PROBLEM DESCRIPTION => Repeat the entire listing exactly.

ENTRIES SHOWN =>

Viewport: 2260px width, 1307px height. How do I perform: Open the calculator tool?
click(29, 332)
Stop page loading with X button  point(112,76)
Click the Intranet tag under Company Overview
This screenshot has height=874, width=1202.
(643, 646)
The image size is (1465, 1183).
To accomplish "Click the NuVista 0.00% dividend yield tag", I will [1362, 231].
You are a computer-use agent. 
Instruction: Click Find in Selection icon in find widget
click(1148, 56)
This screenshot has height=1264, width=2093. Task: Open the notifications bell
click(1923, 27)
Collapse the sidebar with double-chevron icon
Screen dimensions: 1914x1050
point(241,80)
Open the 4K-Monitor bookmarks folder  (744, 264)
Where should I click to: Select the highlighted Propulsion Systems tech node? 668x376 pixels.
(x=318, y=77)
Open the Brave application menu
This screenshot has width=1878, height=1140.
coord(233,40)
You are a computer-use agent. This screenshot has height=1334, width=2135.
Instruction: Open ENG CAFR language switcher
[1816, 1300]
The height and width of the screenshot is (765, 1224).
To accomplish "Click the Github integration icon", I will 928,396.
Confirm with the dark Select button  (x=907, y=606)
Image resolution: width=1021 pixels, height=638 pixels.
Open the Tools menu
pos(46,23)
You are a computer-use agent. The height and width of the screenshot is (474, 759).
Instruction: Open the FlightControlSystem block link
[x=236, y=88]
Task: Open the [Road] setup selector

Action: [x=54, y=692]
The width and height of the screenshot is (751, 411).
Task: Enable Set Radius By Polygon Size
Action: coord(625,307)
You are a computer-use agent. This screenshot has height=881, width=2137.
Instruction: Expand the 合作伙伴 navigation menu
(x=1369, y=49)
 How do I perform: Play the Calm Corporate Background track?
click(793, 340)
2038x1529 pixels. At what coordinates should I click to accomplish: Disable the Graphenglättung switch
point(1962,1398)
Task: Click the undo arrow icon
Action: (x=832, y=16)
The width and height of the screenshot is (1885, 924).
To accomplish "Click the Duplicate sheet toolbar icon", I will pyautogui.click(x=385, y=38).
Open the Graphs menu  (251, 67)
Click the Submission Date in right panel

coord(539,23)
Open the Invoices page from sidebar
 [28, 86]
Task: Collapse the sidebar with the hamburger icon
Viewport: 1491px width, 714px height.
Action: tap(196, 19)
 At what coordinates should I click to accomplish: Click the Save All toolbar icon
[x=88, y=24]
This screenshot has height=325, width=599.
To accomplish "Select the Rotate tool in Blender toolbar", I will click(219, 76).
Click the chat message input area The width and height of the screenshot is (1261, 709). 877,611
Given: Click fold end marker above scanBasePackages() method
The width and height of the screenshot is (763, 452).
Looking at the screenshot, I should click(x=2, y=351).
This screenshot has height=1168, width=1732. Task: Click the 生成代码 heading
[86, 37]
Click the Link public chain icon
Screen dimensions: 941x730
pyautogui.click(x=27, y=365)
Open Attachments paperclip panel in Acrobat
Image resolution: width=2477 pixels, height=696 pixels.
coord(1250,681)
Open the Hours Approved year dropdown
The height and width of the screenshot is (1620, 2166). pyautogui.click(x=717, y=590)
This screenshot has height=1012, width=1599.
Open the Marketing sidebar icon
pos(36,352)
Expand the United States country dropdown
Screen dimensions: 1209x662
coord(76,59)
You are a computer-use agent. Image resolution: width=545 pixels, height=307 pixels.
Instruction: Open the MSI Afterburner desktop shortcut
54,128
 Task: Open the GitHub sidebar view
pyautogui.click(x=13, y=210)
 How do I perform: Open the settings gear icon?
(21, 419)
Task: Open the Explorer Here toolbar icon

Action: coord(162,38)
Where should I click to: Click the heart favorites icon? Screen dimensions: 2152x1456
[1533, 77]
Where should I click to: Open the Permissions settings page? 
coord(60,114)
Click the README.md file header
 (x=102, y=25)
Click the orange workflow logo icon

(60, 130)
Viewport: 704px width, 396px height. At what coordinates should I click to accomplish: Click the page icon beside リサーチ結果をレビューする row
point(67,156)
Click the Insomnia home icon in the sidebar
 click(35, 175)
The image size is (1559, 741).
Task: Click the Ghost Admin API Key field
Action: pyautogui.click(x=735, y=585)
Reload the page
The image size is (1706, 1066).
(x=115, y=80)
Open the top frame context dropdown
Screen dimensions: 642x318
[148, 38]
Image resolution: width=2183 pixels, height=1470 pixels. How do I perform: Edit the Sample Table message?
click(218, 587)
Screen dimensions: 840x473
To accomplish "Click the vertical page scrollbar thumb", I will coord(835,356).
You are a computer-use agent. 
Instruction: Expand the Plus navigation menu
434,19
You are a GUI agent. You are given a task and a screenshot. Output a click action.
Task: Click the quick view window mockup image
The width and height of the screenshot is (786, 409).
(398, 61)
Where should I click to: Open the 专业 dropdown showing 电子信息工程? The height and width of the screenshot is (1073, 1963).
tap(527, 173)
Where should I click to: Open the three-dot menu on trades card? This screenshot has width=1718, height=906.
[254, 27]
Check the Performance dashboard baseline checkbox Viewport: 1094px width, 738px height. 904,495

TASK RESULT =>
Viewport: 2260px width, 1307px height. How do I perform: Open the calculator tool?
click(29, 332)
Stop page loading with X button  point(112,76)
Click the Intranet tag under Company Overview
This screenshot has height=874, width=1202.
(643, 646)
The image size is (1465, 1183).
To accomplish "Click the NuVista 0.00% dividend yield tag", I will [1362, 231].
You are a computer-use agent. 
Instruction: Click Find in Selection icon in find widget
click(1148, 56)
This screenshot has height=1264, width=2093. Task: Open the notifications bell
click(1923, 27)
Collapse the sidebar with double-chevron icon
Screen dimensions: 1914x1050
point(241,80)
Open the 4K-Monitor bookmarks folder  (744, 264)
Where should I click to: Select the highlighted Propulsion Systems tech node? 668x376 pixels.
(x=318, y=77)
Open the Brave application menu
This screenshot has width=1878, height=1140.
coord(233,40)
You are a computer-use agent. This screenshot has height=1334, width=2135.
Instruction: Open ENG CAFR language switcher
[1816, 1300]
The height and width of the screenshot is (765, 1224).
To accomplish "Click the Github integration icon", I will 928,396.
Confirm with the dark Select button  (x=907, y=606)
Image resolution: width=1021 pixels, height=638 pixels.
Open the Tools menu
pos(46,23)
You are a computer-use agent. The height and width of the screenshot is (474, 759).
Instruction: Open the FlightControlSystem block link
[x=236, y=88]
Task: Open the [Road] setup selector

Action: [x=54, y=692]
The width and height of the screenshot is (751, 411).
Task: Enable Set Radius By Polygon Size
Action: coord(625,307)
You are a computer-use agent. This screenshot has height=881, width=2137.
Instruction: Expand the 合作伙伴 navigation menu
(x=1369, y=49)
 How do I perform: Play the Calm Corporate Background track?
click(793, 340)
2038x1529 pixels. At what coordinates should I click to accomplish: Disable the Graphenglättung switch
point(1962,1398)
Task: Click the undo arrow icon
Action: (x=832, y=16)
The width and height of the screenshot is (1885, 924).
To accomplish "Click the Duplicate sheet toolbar icon", I will pyautogui.click(x=385, y=38).
Open the Graphs menu  (251, 67)
Click the Submission Date in right panel

coord(539,23)
Open the Invoices page from sidebar
 [28, 86]
Task: Collapse the sidebar with the hamburger icon
Viewport: 1491px width, 714px height.
Action: tap(196, 19)
 At what coordinates should I click to accomplish: Click the Save All toolbar icon
[x=88, y=24]
This screenshot has height=325, width=599.
To accomplish "Select the Rotate tool in Blender toolbar", I will click(219, 76).
Click the chat message input area The width and height of the screenshot is (1261, 709). 877,611
Given: Click fold end marker above scanBasePackages() method
The width and height of the screenshot is (763, 452).
Looking at the screenshot, I should click(x=2, y=351).
This screenshot has height=1168, width=1732. Task: Click the 生成代码 heading
[86, 37]
Click the Link public chain icon
Screen dimensions: 941x730
pyautogui.click(x=27, y=365)
Open Attachments paperclip panel in Acrobat
Image resolution: width=2477 pixels, height=696 pixels.
coord(1250,681)
Open the Hours Approved year dropdown
The height and width of the screenshot is (1620, 2166). pyautogui.click(x=717, y=590)
This screenshot has height=1012, width=1599.
Open the Marketing sidebar icon
pos(36,352)
Expand the United States country dropdown
Screen dimensions: 1209x662
coord(76,59)
You are a computer-use agent. Image resolution: width=545 pixels, height=307 pixels.
Instruction: Open the MSI Afterburner desktop shortcut
54,128
 Task: Open the GitHub sidebar view
pyautogui.click(x=13, y=210)
 How do I perform: Open the settings gear icon?
(21, 419)
Task: Open the Explorer Here toolbar icon

Action: coord(162,38)
Where should I click to: Click the heart favorites icon? Screen dimensions: 2152x1456
[1533, 77]
Where should I click to: Open the Permissions settings page? 
coord(60,114)
Click the README.md file header
 (x=102, y=25)
Click the orange workflow logo icon

(60, 130)
Viewport: 704px width, 396px height. At what coordinates should I click to accomplish: Click the page icon beside リサーチ結果をレビューする row
point(67,156)
Click the Insomnia home icon in the sidebar
 click(35, 175)
The image size is (1559, 741).
Task: Click the Ghost Admin API Key field
Action: pyautogui.click(x=735, y=585)
Reload the page
The image size is (1706, 1066).
(x=115, y=80)
Open the top frame context dropdown
Screen dimensions: 642x318
[148, 38]
Image resolution: width=2183 pixels, height=1470 pixels. How do I perform: Edit the Sample Table message?
click(218, 587)
Screen dimensions: 840x473
To accomplish "Click the vertical page scrollbar thumb", I will coord(835,356).
You are a computer-use agent. 
Instruction: Expand the Plus navigation menu
434,19
You are a GUI agent. You are given a task and a screenshot. Output a click action.
Task: Click the quick view window mockup image
The width and height of the screenshot is (786, 409).
(398, 61)
Where should I click to: Open the 专业 dropdown showing 电子信息工程? The height and width of the screenshot is (1073, 1963).
tap(527, 173)
Where should I click to: Open the three-dot menu on trades card? This screenshot has width=1718, height=906.
[254, 27]
Check the Performance dashboard baseline checkbox Viewport: 1094px width, 738px height. 904,495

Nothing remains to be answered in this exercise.